*What is asked*. Rewrite the records below, replacing every "screenshot" with "screen capture" and keeping everything else unchanged. Leave the pictures out of your answer.

*Information given*.
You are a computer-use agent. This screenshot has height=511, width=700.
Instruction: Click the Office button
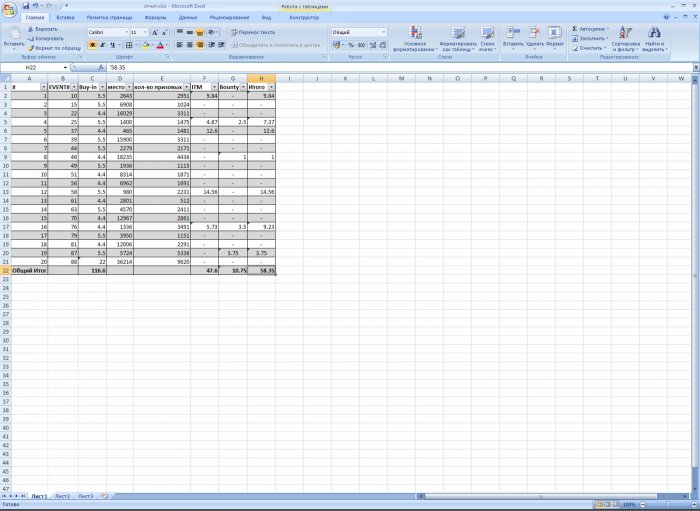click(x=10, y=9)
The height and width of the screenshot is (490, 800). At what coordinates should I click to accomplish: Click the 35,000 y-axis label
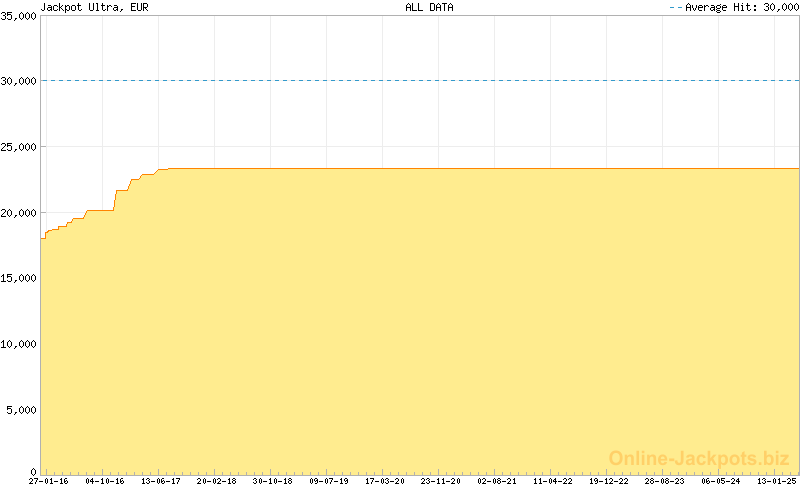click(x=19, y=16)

*Written answer*.
You are a computer-use agent. This screen capture has height=511, width=700.
Instruction: Click the Office button
click(x=10, y=9)
The height and width of the screen capture is (490, 800). At what coordinates should I click to accomplish: Click the 35,000 y-axis label
click(x=19, y=16)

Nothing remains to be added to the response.